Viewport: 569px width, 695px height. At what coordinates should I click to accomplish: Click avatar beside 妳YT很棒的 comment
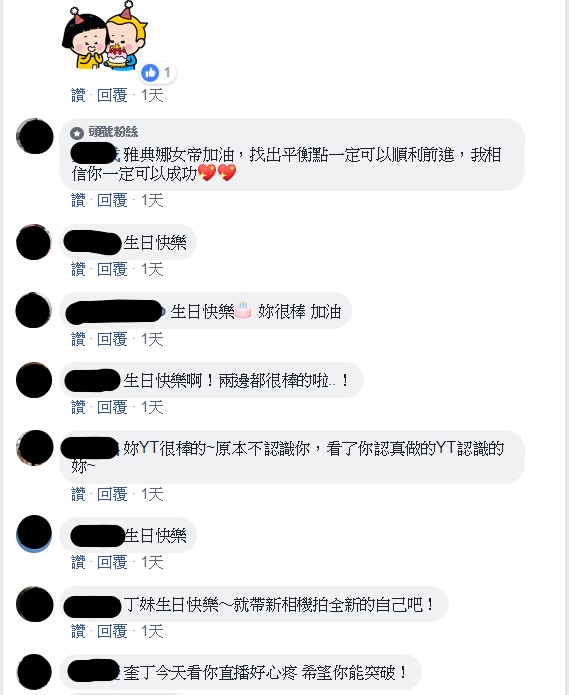pyautogui.click(x=35, y=448)
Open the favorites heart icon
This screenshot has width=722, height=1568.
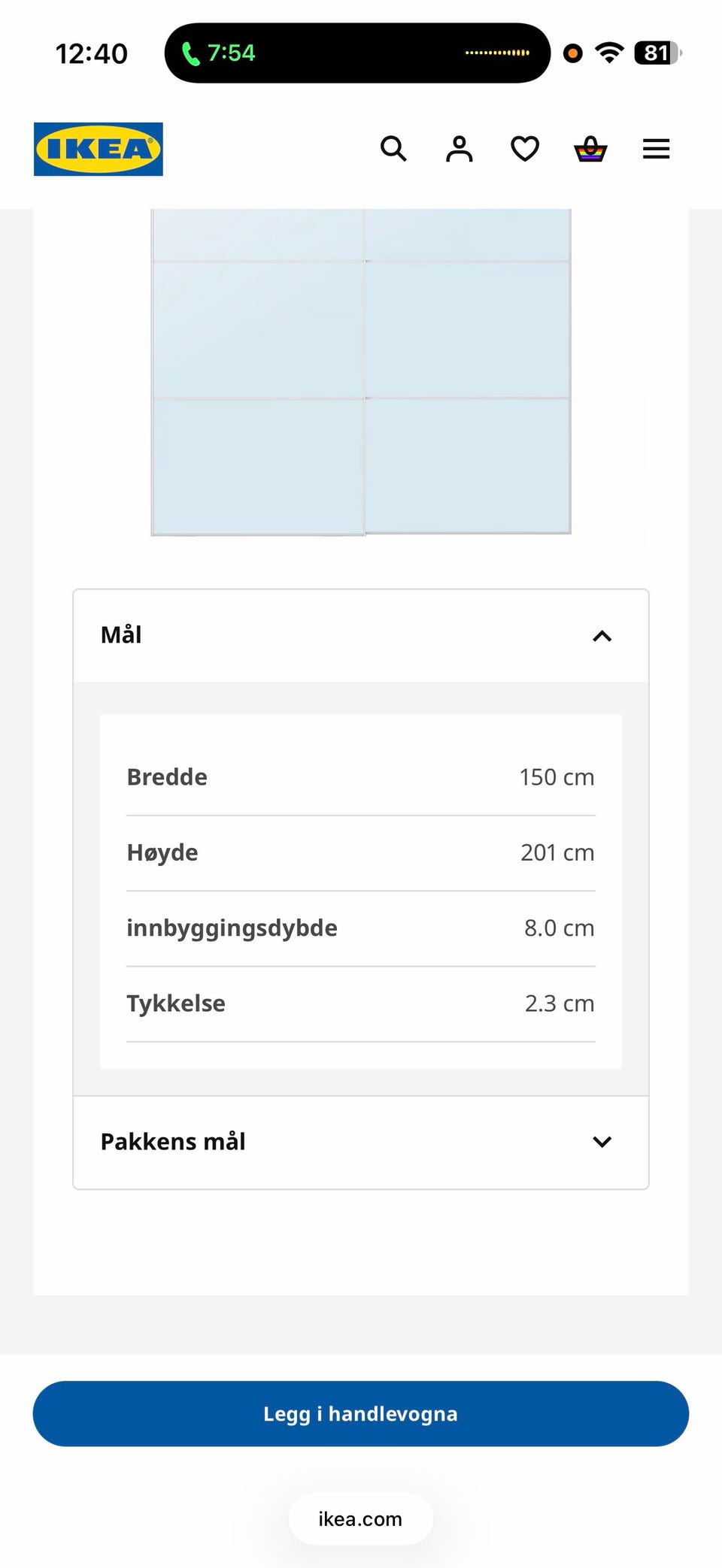525,149
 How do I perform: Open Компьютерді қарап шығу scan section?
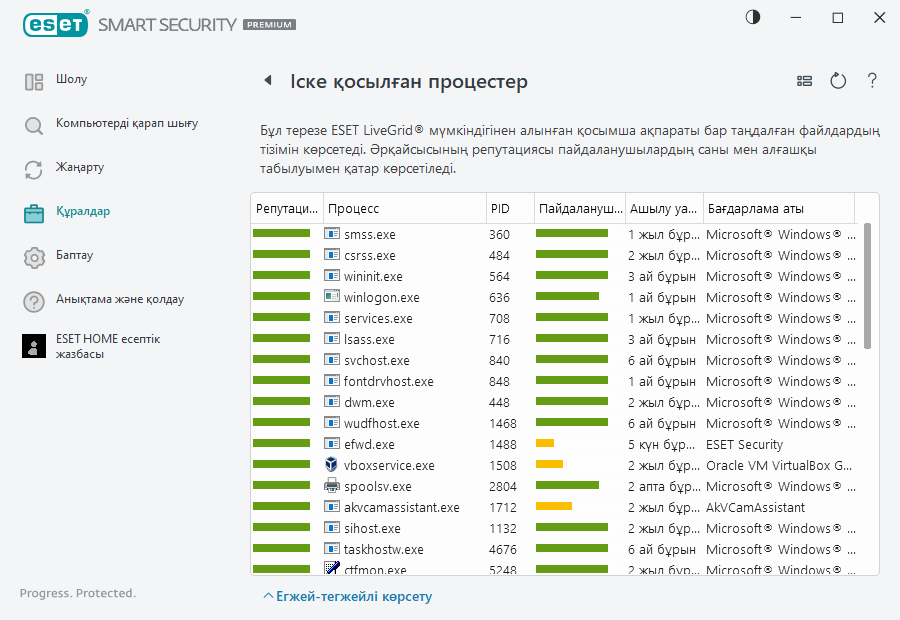click(126, 124)
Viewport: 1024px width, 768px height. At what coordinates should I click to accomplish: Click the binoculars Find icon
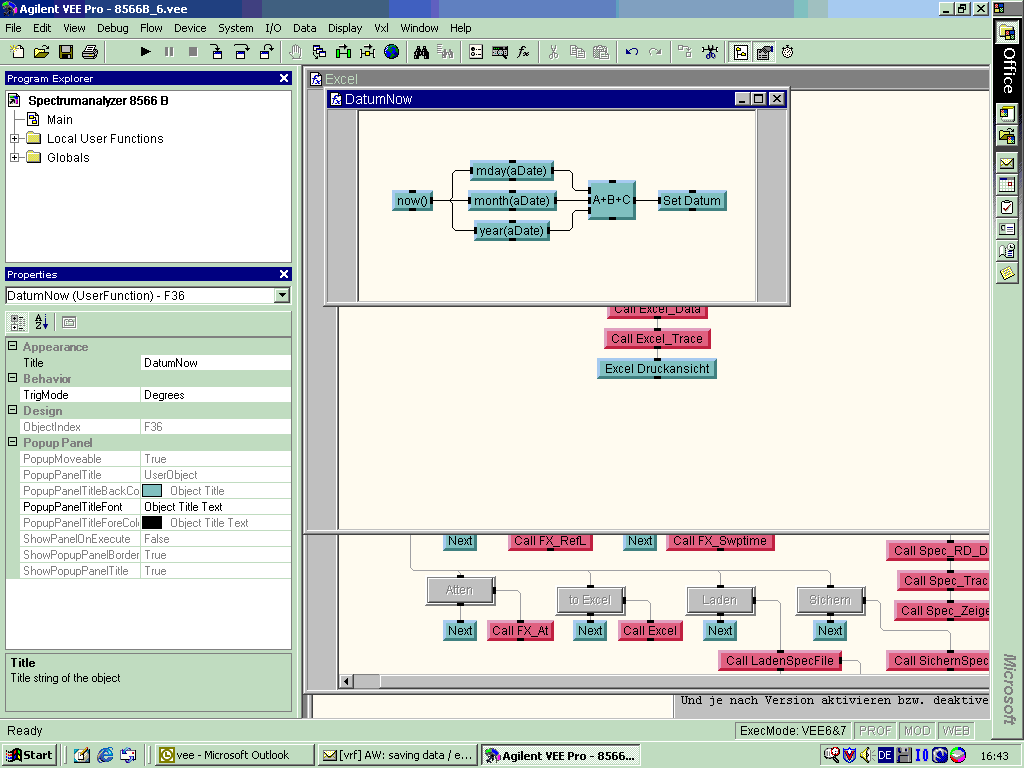[421, 51]
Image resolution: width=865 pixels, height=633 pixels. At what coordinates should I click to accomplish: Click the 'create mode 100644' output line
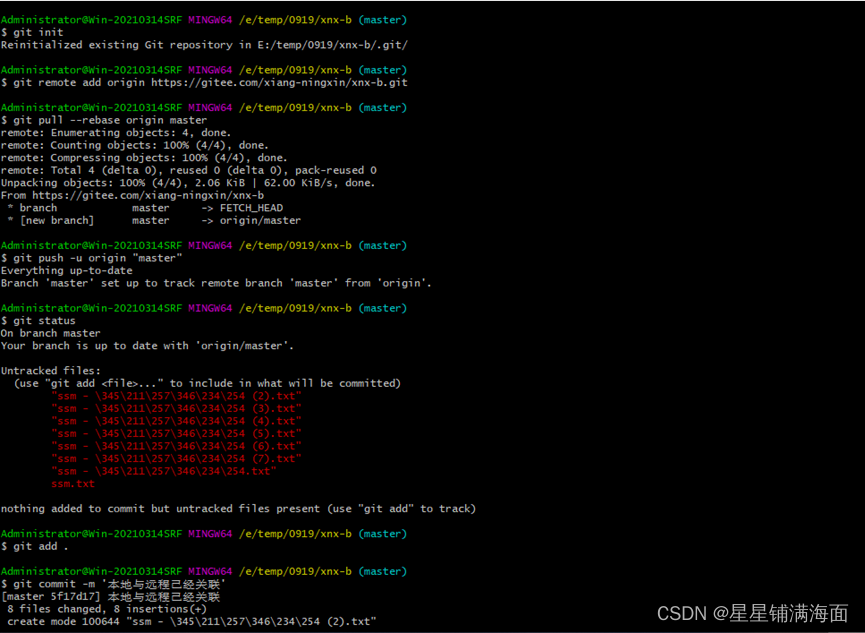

= = = =

* Task
Working from the line that contains "Open the favorites heart icon" to the last line of the listing, please quote each line exactly, pictures excluded.

* Finished exercise
Open the favorites heart icon
This screenshot has width=722, height=1568.
525,149
 How do I perform: Open Компьютерді қарап шығу scan section?
click(126, 124)
Viewport: 1024px width, 768px height. At what coordinates should I click to accomplish: Click the binoculars Find icon
[421, 51]
Image resolution: width=865 pixels, height=633 pixels. At what coordinates should I click to accomplish: Click the 'create mode 100644' output line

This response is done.